Record: 12-4
Offensive Rank: 10th out of 32 teams
Defensive Rank: 1st out of 32
Turnover Ratio Rank: 4th out of 32
Team MVP: Marshawn Lynch
High Point: Seahawks 28, Packers 22 (OT)
Low Point: Rams 28, Seahawks 26
So another season is in the books. I'm sitting here listening to Death Cab for Cutie and feeling like I'm resting where disappointment and regret collide. However, I've taken two big lessons away from the process of transitioning from a Miserable Depressed Hobo to a Relatively Content Woman: Regret is Corrosive and Concentrate on How Far You've Come, NOT How Far You Have Left to Go.
It's SO easy focus on regret if you are trans. For me, I could wallow in regret about waiting until I was in my late 30s to transition, or about how I hurt people I cared about while I was still figuring myself out, or about fifty other supremely obvious things. I could lose myself in wondering about how different my life would be if I had transitioned 20 years ago. Sure would have been great to have been a woman back in your early 20s... Right, Ramona?
What would that do for me, though? How would it help? It wouldn't make my life any better or easier, or make my future any brighter. It would just be an anchor. Dead weight. Beyond that, everything that happened made me the person I am today. I like myself. The path I took led me to having the two best children ever and meeting the love of my life. I wouldn't change a god damn thing. I don't need Regret burning an ulcer into my soul.

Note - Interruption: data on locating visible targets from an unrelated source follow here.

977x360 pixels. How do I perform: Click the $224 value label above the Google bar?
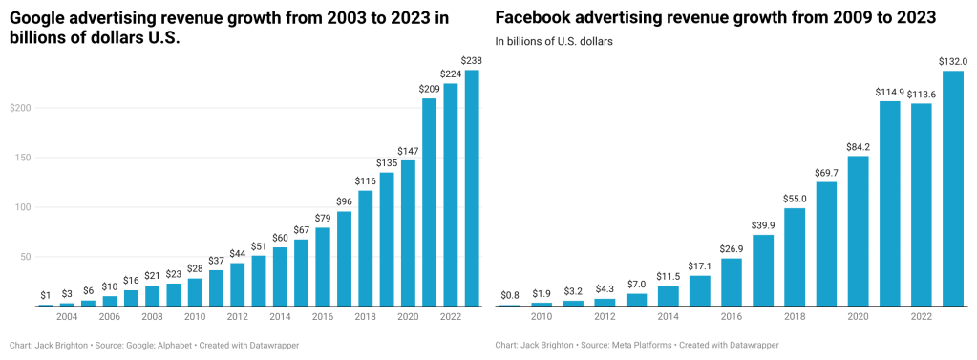(451, 74)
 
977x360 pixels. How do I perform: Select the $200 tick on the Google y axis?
(19, 108)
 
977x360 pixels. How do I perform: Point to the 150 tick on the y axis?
(22, 158)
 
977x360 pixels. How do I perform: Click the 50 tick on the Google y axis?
(24, 257)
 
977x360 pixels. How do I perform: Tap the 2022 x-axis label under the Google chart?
(450, 315)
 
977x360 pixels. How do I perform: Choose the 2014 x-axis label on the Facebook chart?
(668, 315)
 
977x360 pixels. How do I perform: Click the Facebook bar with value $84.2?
(858, 230)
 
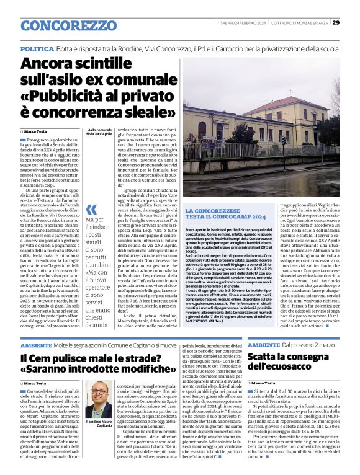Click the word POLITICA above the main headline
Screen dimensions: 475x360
pos(37,48)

The other counterproductive thought process I've overcome is fixation on the things I still want to change about myself. Things from wishing I had the money to get the last remaining bits of beard shadow permanently zapped off my face, to wanting to lose 20 more pounds, to not being entirely satisfied with my hair or my voice, and on and on and on. What I SHOULD focus on is how far I've come over the last five years. Back then, I had absolutely no hope for the future. I was sleeping on a basement couch five feet from a litter box while being squeezed to death by the twin pythons of depression and anxiety. Today, I've never been happier. My life is imperfect, but it's also bursting with joy and wonder.
Since Sunday, I've been fairly zombified outside of random crying jags. I know to many Twelves XLIX is the most devastating defeat in franchise history. I'd still rank it behind XL, because today I'm sad but not left tortured by an overwhelming feeling of injustice... Plus, we put a Lombardi in our trophy case just one year ago.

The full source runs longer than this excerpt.